#### Provided passage:

That could be a really bad

That could be a really bad compulsion to be saddled with, as you would never want to leave home, because you would always be in fear that something would get messed up before you got back or while you were away.

Nice to See another Twistied Tale

Always nice to see another Tale in the Twisted Universe. Having an external point of view on events is sertainly interesting, and somewhat rare on Big Closet, most of the stories here take the POV of the person undergoing the change. I'm wondering if this is going to become an issue as you progress the story. This has my attention so far. I'll be waiting for the next installment.

Viewpoint

I've written at least one story before that had a different viewpoint from that of the transformed person, "Rodric and Melisande" (available here on BC and at FM). Writers are generally advised to make the main character and the viewpoint character the same unless there's a good reason to do otherwise, and to make the main character the person who changes the most, or has the most at stake. And the main/viewpoint character should have agency, they should have a decent amount of control over events. But sometimes those aren't all the same person. I wanted to write a story from the POV of a parent whose child is going through a difficult transformation; he has a lot at stake if not as much as his daughter. And with Tim's compulsion, she doesn't have as much agency as her father. Similarly, Rodric had more agency than Melisande because of the spell Melisande was under.

tough twist

I hope she can get a break from the compulsion some times.

[Recorded data]
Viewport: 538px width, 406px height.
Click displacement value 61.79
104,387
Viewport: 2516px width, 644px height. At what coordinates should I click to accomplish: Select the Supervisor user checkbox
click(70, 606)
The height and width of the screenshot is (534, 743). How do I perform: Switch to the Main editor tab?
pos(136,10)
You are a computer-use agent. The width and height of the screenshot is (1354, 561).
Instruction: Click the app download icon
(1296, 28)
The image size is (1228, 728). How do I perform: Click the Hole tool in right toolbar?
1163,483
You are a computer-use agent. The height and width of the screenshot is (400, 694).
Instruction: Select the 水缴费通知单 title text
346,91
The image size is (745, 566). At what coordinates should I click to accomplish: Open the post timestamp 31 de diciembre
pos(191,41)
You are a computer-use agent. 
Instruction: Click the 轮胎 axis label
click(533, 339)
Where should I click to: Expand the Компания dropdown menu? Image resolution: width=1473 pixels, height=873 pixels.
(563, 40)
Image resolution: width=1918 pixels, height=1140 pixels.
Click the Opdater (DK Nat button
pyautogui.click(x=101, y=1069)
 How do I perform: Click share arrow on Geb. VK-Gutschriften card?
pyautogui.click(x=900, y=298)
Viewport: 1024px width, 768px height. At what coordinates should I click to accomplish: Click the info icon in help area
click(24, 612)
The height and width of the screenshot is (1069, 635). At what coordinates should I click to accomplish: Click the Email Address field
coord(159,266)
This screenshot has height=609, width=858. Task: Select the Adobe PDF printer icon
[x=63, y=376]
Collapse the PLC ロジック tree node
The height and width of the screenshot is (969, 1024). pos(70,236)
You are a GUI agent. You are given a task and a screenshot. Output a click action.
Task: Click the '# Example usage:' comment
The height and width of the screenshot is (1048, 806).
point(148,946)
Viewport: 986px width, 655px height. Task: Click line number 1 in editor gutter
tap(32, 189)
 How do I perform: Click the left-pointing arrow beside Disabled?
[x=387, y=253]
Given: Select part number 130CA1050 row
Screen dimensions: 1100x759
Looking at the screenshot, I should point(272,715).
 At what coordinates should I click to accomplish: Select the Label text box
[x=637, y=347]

#### About this exercise:
Write out the reader comments from "Nice to See another Twistied" to "the next installment.", and replace "Big Closet" with "this site".

#### Exercise response:
Nice to See another Twistied Tale

Always nice to see another Tale in the Twisted Universe. Having an external point of view on events is sertainly interesting, and somewhat rare on this site, most of the stories here take the POV of the person undergoing the change. I'm wondering if this is going to become an issue as you progress the story. This has my attention so far. I'll be waiting for the next installment.